The heavily anticipated minutes from the last FOMC meeting in late January, when interest rates were kept unchanged as expected, were released on Wednesday afternoon. Prior to the release, markets were expecting the minutes to take on greater market-moving significance than would normally be the case, as the recent equity market correction has been attributed in large part to increased concerns over rising inflation and interest rates. In the immediate aftermath of the release, markets were indeed moved – and in wildly diverging directions – as investors speculated on the Fed’s somewhat mixed messages.
The minutes from January’s FOMC meeting revealed Fed officials’ acknowledgement of rising economic growth and inflation, as well as continuing strength in the labor market. Inflation was seen as likely to reach the central bank’s 2% target over the medium-term. In addition, as a result of “upside risks” for economic growth that Fed officials forecasted due to recent tax reform legislation and other factors, economic projections initially made in December were revised higher in January.
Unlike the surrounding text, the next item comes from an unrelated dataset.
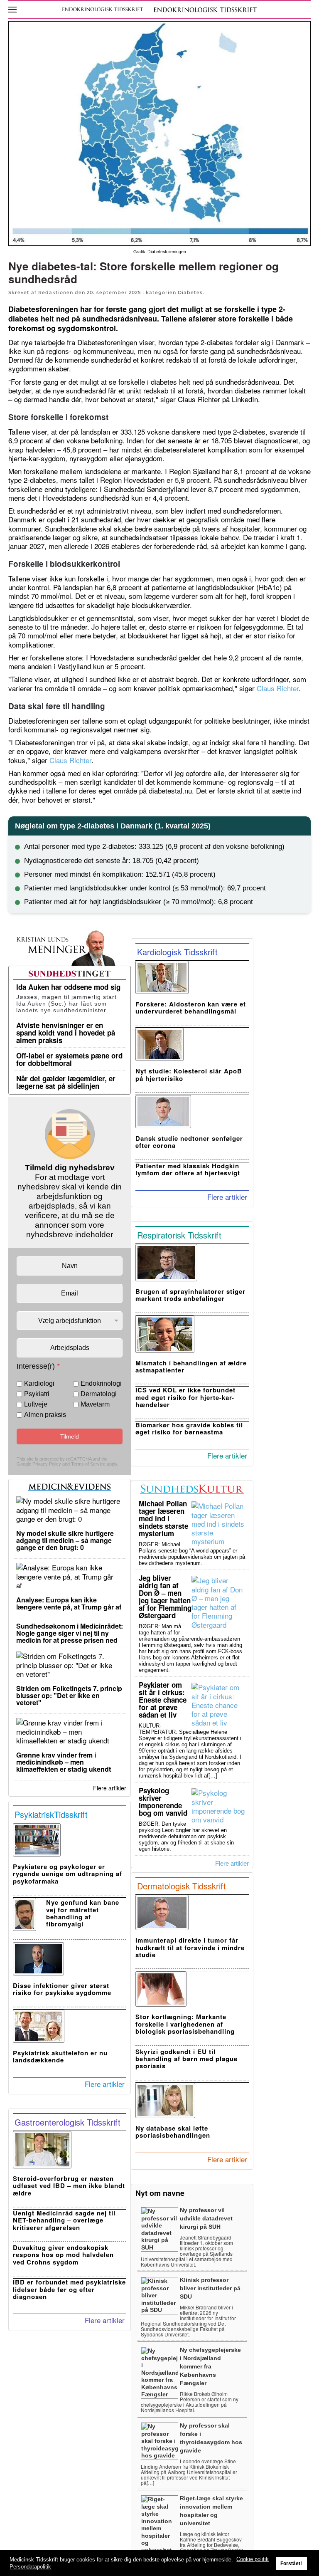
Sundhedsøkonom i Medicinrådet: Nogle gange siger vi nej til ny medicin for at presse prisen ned (69, 1633)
For these reasons, Fed officials confirmed that tighter monetary policy and higher interest rates would likely be necessary and appropriate. However, the minutes continued to stress a “gradual” approach to policy tightening, and did not sound any alarm bells about surging or overheating inflation. Markets had been fearing a potentially accelerated rise in inflation after recent wage growth and consumer price inflation data came out significantly higher than expected.
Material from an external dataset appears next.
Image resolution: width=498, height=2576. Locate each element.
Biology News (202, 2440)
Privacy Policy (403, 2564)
Prior to Wednesday’s release of the FOMC minutes, stock indexes had been moving sharply higher as bond yields and the US dollar had both pulled back moderately. Immediately after the release, these market moves were extended, as investors initially saw the minutes leaning slightly more to the dovish side, due in part to the Fed’s repeated focus on a gradual approach to higher interest rates. As markets digested the hawkish aspects of the release, however, markets reversed course. The dollar quickly surged as US government bond yields hit new multi-year highs. US stocks gave up all of the sharp gains from earlier in the day to slip back significantly into negative territory by the end of the trading day, with volatility still elevated from the market’s recent gyrations.
The wild market whipsaws that were seen after the Fed’s release of minutes suggest that heightened market volatility is likely here to stay, at least for the time being. With investors continuing to worry over rising inflation and interest rates, the unusually complacent markets of 2017 may well be a thing of the past.